> _EXERCISE DETAILS_:
Going down the data below, set down exactly the line with "diy (42, 34)" and each line after it through the line with "1-2-3 punch board"; no other lines.

> _DATASET ENTRIES_:
★ ★ ★

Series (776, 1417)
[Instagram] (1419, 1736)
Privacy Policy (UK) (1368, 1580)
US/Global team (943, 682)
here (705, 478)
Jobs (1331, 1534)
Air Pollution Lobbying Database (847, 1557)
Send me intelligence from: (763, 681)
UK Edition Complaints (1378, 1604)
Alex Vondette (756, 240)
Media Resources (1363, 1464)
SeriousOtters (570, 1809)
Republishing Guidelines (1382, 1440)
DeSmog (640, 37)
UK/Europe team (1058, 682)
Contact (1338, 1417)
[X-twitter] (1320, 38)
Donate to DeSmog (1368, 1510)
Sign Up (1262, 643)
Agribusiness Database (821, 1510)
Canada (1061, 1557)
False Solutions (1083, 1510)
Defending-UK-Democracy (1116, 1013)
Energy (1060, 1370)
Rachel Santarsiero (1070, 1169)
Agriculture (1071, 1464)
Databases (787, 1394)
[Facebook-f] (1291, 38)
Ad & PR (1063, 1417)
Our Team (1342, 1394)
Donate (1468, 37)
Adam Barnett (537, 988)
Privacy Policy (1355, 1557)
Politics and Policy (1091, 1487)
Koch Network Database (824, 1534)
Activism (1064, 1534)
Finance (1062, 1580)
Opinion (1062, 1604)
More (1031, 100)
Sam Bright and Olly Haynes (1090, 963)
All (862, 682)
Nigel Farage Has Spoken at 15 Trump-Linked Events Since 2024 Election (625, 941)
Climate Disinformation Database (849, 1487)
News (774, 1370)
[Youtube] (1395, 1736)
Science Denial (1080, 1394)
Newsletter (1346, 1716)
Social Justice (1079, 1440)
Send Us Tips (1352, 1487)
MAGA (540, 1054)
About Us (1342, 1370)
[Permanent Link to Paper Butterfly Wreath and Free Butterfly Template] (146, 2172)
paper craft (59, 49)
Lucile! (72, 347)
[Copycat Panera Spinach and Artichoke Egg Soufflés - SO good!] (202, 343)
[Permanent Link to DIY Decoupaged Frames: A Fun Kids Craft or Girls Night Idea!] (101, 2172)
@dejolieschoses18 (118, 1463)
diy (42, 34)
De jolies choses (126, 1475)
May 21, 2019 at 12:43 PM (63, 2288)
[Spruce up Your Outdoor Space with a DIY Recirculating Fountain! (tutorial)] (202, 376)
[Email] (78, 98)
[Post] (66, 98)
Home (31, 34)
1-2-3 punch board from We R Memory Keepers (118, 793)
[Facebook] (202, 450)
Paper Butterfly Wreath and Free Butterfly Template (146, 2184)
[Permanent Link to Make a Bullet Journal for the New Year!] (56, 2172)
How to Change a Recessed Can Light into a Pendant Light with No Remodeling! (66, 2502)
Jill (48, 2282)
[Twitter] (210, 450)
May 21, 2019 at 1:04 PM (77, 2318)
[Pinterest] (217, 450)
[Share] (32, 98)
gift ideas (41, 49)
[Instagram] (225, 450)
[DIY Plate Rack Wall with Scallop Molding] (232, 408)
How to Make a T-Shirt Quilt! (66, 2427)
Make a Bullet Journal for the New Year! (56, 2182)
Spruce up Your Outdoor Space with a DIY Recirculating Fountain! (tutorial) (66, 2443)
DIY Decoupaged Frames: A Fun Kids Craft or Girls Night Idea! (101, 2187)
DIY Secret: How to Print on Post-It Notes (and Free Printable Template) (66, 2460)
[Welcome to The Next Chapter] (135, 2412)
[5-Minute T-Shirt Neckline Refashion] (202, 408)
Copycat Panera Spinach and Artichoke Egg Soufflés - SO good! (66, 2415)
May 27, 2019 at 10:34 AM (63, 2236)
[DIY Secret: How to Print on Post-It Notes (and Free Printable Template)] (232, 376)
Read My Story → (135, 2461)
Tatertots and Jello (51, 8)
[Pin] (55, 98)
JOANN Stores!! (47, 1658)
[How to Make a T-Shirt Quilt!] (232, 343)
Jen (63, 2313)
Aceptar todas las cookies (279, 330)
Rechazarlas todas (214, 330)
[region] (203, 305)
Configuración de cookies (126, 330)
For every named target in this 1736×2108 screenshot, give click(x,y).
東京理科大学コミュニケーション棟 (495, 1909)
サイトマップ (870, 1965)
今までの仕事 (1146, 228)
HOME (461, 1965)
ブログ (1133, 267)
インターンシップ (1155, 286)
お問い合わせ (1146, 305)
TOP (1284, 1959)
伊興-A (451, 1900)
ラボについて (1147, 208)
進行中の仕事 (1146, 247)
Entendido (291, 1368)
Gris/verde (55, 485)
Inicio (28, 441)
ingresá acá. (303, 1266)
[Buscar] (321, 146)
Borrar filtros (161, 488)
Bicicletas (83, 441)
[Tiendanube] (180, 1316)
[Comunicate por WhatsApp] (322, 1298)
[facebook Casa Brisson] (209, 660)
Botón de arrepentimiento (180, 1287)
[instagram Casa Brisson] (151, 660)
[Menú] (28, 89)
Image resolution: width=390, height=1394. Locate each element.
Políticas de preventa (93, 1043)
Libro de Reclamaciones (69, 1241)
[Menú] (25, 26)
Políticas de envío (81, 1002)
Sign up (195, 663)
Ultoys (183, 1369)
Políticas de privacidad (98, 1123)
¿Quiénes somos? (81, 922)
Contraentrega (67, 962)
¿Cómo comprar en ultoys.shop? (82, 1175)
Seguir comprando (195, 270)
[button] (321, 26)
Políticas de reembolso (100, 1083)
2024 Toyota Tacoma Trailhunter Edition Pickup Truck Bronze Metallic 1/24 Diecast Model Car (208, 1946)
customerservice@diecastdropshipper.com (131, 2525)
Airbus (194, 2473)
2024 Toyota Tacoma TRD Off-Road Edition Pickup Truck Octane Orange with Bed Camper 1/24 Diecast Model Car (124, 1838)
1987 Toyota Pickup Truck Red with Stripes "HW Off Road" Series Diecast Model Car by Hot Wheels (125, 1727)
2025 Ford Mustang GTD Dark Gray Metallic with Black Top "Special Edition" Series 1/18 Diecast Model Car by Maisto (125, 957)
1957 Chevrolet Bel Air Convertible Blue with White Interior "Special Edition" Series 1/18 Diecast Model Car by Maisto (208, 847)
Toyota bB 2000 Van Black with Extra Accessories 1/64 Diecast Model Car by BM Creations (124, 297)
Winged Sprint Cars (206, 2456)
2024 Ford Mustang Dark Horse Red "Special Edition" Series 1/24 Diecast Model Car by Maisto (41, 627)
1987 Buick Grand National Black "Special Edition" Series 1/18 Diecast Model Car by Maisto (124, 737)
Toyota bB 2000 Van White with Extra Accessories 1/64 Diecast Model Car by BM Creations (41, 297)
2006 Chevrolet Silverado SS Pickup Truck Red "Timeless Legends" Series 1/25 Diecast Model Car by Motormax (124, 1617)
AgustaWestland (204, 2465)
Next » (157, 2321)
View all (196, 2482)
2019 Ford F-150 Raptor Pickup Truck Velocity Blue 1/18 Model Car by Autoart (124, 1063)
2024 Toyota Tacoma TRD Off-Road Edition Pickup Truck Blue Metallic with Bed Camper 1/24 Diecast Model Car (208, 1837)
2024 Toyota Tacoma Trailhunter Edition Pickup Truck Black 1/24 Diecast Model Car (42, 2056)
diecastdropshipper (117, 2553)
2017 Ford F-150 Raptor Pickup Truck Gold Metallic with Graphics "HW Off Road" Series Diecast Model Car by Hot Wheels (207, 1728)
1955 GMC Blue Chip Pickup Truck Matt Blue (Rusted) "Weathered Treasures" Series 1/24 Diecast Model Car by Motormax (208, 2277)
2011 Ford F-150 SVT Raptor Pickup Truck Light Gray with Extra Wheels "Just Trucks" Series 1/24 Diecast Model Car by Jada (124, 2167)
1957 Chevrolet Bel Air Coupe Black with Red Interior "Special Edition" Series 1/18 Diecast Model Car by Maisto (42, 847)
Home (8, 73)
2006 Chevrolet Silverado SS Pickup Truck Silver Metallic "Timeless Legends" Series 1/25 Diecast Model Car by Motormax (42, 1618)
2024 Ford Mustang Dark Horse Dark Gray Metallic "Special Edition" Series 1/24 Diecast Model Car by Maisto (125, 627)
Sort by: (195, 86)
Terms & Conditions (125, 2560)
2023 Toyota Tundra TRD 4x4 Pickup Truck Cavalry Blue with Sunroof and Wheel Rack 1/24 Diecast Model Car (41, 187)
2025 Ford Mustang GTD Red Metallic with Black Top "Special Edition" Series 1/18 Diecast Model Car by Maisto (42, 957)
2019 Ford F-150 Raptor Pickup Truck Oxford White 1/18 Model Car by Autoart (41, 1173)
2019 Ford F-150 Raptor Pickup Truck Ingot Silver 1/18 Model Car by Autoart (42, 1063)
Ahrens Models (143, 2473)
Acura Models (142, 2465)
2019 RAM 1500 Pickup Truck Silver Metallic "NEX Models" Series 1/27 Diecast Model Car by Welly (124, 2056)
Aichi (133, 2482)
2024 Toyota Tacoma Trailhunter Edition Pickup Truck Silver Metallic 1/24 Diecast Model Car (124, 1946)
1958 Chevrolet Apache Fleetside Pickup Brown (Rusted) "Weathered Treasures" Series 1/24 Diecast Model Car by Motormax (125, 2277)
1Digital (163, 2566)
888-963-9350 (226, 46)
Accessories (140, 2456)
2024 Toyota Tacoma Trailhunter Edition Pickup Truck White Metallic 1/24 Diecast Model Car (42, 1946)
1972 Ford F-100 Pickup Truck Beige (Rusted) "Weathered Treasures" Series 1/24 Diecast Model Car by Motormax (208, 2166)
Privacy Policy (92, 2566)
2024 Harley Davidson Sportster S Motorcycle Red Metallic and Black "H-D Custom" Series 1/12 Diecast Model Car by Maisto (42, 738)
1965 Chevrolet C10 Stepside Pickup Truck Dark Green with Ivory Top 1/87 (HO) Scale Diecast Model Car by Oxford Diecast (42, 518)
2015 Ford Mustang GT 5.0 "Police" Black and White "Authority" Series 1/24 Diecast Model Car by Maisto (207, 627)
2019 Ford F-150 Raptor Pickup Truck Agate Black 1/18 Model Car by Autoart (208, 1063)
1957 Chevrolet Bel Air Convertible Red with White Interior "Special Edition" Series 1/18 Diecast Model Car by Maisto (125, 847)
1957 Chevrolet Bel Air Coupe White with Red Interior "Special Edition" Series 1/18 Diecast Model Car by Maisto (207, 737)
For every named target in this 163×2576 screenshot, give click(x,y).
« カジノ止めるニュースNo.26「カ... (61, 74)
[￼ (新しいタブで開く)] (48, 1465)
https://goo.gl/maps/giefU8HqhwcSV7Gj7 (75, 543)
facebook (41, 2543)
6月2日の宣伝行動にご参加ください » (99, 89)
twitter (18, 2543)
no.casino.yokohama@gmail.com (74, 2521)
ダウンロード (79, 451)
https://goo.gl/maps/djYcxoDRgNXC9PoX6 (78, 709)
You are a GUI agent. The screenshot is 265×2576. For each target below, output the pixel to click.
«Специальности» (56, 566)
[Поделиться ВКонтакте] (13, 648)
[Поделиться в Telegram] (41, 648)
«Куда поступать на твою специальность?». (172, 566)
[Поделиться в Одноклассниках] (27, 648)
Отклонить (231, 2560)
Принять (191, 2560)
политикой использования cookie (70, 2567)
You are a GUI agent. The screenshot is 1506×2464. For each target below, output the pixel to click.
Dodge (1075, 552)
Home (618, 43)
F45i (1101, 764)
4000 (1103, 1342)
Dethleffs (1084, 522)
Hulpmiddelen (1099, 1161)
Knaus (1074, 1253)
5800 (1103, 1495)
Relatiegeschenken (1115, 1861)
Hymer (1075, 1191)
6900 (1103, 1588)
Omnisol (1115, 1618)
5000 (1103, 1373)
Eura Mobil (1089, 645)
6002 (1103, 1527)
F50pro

★ ★ ★

> _RESULT_:
diy (42, 34)
De jolies choses (126, 1475)
May 21, 2019 at 12:43 PM (63, 2288)
[Spruce up Your Outdoor Space with a DIY Recirculating Fountain! (tutorial)] (202, 376)
[Email] (78, 98)
[Post] (66, 98)
Home (31, 34)
1-2-3 punch board from We R Memory Keepers (118, 793)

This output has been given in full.